▶
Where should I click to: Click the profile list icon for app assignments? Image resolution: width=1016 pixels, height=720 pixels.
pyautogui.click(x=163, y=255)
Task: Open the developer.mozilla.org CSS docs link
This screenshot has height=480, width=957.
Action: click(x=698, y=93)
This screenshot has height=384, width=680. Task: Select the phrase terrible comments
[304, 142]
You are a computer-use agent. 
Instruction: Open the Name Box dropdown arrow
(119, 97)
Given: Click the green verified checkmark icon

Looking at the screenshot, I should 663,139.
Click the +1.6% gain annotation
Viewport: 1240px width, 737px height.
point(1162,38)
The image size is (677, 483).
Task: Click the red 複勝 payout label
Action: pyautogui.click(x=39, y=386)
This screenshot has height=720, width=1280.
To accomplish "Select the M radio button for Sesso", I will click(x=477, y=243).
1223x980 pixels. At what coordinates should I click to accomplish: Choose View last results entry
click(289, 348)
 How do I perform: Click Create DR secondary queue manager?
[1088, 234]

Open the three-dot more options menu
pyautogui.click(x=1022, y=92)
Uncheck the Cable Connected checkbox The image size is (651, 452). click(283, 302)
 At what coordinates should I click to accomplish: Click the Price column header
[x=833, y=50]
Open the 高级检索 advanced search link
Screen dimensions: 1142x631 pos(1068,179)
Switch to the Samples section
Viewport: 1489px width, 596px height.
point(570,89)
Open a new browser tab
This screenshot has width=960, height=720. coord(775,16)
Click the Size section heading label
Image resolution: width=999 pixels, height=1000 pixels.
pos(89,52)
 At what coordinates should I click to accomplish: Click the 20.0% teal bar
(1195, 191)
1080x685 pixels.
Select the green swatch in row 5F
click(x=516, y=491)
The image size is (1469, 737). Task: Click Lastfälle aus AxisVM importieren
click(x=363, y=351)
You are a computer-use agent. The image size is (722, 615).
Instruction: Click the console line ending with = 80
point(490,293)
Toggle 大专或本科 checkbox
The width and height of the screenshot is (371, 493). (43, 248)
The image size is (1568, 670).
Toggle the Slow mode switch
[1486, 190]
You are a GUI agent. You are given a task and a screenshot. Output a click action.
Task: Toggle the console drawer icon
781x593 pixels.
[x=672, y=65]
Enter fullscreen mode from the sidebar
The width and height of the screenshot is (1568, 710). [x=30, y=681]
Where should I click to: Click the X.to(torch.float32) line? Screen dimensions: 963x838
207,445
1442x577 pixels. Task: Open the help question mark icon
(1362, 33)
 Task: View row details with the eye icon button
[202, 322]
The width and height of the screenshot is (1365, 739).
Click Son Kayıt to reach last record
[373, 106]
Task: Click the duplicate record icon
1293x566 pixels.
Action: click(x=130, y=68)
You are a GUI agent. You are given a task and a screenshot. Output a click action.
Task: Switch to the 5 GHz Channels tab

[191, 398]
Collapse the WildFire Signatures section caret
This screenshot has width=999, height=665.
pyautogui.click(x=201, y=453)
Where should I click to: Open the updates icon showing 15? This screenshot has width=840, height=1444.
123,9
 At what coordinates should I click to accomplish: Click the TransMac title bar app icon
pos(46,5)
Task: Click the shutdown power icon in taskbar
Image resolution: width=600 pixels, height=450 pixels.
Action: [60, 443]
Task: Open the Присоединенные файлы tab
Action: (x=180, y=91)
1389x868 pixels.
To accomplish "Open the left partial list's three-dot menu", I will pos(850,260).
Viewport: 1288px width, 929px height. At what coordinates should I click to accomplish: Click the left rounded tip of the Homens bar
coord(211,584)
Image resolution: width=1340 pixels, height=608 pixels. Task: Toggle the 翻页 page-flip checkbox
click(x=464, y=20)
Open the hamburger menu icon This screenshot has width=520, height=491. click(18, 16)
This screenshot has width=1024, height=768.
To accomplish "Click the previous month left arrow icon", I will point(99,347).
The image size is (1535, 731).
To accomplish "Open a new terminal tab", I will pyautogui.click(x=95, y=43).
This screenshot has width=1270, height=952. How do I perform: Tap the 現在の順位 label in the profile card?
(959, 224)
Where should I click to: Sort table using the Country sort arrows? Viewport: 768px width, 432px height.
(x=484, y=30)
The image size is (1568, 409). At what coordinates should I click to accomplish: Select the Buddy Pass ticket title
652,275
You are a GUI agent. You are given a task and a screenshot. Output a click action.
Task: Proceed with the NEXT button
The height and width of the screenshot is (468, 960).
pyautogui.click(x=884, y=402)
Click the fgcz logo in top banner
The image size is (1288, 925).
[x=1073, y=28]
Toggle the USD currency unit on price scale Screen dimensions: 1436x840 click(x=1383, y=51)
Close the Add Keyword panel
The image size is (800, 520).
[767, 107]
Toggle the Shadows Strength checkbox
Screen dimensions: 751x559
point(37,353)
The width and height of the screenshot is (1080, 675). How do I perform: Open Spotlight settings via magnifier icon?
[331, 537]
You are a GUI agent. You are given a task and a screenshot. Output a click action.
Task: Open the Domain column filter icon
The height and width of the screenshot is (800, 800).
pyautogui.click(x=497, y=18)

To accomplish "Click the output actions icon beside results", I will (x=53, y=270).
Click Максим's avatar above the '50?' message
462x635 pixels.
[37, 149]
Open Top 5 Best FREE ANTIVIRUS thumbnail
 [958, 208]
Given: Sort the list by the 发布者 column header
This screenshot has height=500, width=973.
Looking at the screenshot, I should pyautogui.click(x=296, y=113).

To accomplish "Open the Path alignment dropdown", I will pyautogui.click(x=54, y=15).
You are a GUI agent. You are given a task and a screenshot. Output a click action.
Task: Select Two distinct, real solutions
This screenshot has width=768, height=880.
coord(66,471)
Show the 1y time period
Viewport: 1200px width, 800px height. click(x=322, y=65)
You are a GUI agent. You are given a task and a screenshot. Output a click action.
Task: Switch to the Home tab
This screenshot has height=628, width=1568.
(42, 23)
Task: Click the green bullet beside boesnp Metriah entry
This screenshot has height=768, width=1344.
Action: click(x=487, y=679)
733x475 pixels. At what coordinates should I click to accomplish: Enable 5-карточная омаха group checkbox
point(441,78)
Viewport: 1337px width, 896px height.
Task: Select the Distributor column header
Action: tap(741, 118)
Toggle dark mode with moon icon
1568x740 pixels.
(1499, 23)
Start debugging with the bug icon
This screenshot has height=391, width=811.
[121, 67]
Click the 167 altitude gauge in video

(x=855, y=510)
◀
Your instructions:
Up to and including the line with "Task: Open the developer.mozilla.org", please return the records exactly, beginning from their first line.

Exercise output:
Where should I click to: Click the profile list icon for app assignments? Image resolution: width=1016 pixels, height=720 pixels.
pyautogui.click(x=163, y=255)
Task: Open the developer.mozilla.org CSS docs link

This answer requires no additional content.